Who knew what, and when? In the aftermath of FTX cofounder Nishad Singh’s guilty plea, the haze of paranoia surrounding Sam Bankman-Fried’s former associates has narrowed to that simple question. Last month, with Singh’s cooperation, federal prosecutors unveiled new details of S.B.F.’s alleged straw-donor scheme, depicting a sophisticated and highly choreographed endeavor wherein Bankman-Fried effectively embezzled tens of millions of dollars in customer deposits to Singh and another FTX executive, co-C.E.O. Ryan Salame, to make political contributions in their names.
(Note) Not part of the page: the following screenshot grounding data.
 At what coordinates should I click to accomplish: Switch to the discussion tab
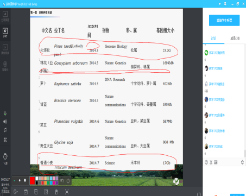[x=213, y=39]
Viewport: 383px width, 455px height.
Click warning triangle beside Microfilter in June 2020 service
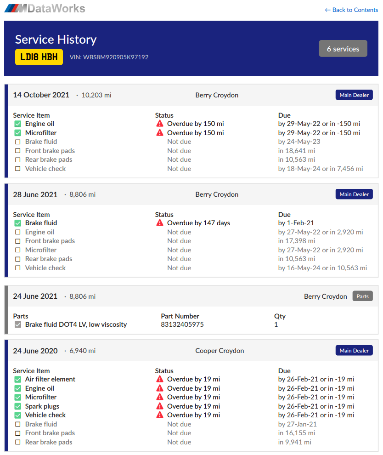160,397
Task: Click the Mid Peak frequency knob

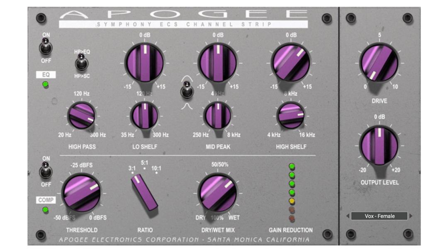Action: point(218,115)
Is it really possible that not a single person who handled political donations for the three crypto billionaires knew anything about it?
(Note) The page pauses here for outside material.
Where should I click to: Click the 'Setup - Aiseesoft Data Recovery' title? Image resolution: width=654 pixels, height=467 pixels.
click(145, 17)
That might strain credulity, at first blush. But it has been the position of nearly all of my sources inside S.B.F.’s operation since FTX’s downfall in November: that the people involved in the Bankman-Fried family influence machine were merely stewards dispersing checks, not people with intimate knowledge of misconduct at FTX, Alameda Research, or financial arrangements between Sam’s C-suite. Now, as federal prosecutors distinguish between so-called witnesses, subjects, and targets in the S.B.F. investigation, we’ll see if those claims withstand legal scrutiny, too.
I have learned that prosecutors, including those from the D.O.J. Public Integrity Section, have subpoenaed a number of S.B.F. aides in recent months as they investigate Sam’s political operation. One of those to receive a subpoena, I’m told, is Jenna Narayanan, a donor-advisor to Guarding Against Pandemics, Sam’s principal lobbying group, who was asked to cooperate with the investigation earlier this year. (Her lawyer, the prominent criminal defense attorney Isabelle Kirshner, declined to comment.) Narayanan, who is in her 40s, always struck me as the adult among the kids advising S.B.F., Singh and Salame. A former longtime strategist for Tom Steyer who previously cut her teeth at the Democracy Alliance and fundraising for John Edwards, Narayanan keeps a low profile but is well-regarded in the insular world of high-dollar progressive fundraising. When young effective-altruist operatives pitched various risky schemes to S.B.F.’s inner circle in Signal groups, it was often Narayanan who would caution them to wait a beat before rolling the dice on some political “play” that could backfire. “I thought of her as the person who would slow things down if needed,” said one source.